Note to writers: This letter contains spoilers of the film Fatal Attraction. Be forewarned!
Back when I was single, I accidentally scared off a few dates by mentioning that I sympathized with the character of Alex in the film Fatal Attraction.
Hear me out.
You may recall — Alex (played by Glenn Close) has a weekend fling with her married co-worker, Dan (Michael Douglas), and when Dan spurns her for his wife, Alex loses it. She tries to win Dan back (one appeal involves a suicide attempt), and when she realizes he’s gone for good, she destroys his car, kidnaps his daughter, and in the movie’s most iconic scene, boils the family’s pet bunny.
And I find her sympathetic how, exactly?
Look — it’s not like I’m rooting for Alex and against the bunny.

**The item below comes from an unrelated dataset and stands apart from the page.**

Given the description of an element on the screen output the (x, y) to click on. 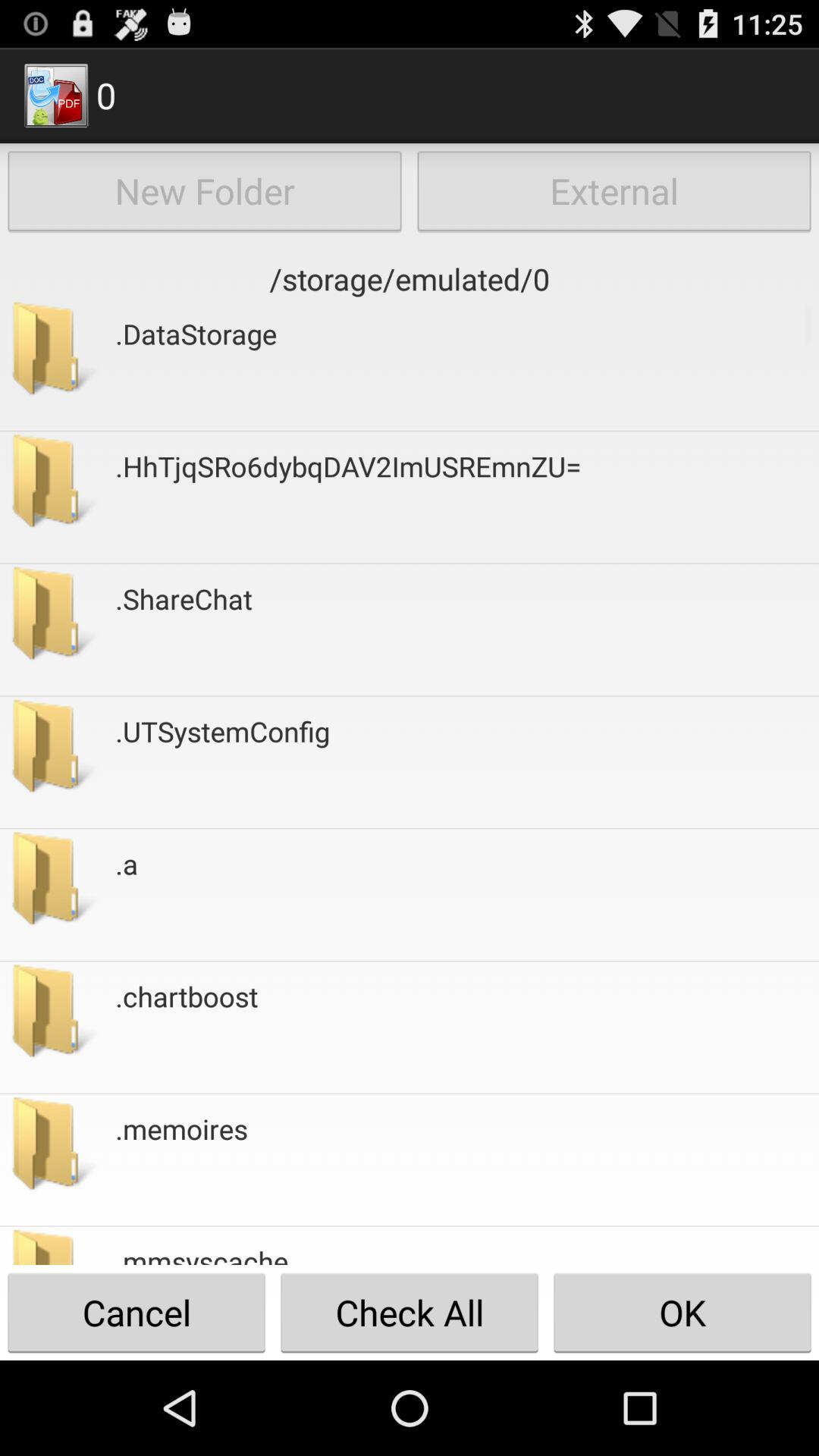
select the button next to external button (204, 190)
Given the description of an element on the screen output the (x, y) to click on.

It’s that, before she’s the villain, she’s a woman, and a wounded one, at that.
After their breakup, there’s a haunting scene when she sits alone in her apartment, turning her lamp on and off, on and off, while listening to Madam Butterfly, the ultimate story of betrayal and abandonment.
Later, Alex watches from a distance as Dan gives his daughter the doomed bunny as a gift. For father and daughter, it’s a sweet and tender moment, but for Alex, it’s torture, so much so that she turns and throws up into a bush.
I’ve been thinking about Alex ever since I heard writer and editor Ali Shaw speak about villains at the HippoCamp Conference on Creative Nonfiction. Shaw said that sometimes in trying to create “sympathy for the devil,” writers think our villains must be likeable, or forgivable. Shaw says no. We just need to make them three-dimensional.
One way Shaw does that is to look for what Carl Jung called “the shadow self:”
“For one reason or another, we all have parts of ourselves that we don’t like—or that we think
society won’t like—so we push those parts down into our unconscious psyches. It is this collection of repressed aspects of our identity that Jung referred to as our shadow.”
— Jack E. Othon
“Those shadow selves can come from insecurity, grief, chemical imbalances, trauma after trauma, dysfunctional learned behavior, and more,” Shaw said. “They have a way of leaking out sideways, so the question you want to ask yourself is, what are the villain’s habits that show the hurt underneath?”
That’s what the scene with Alex and the bushes (and the bunny) exposes: Alex’s pain is so deep, so intolerable, she cannot physically contain it.
While it’s easy—even cathartic fun—to show your villains at their vitriol-spewing, vengeance-seeking worst, remember those moments are at their most heart-stopping when the person holding the knife is just that—a person.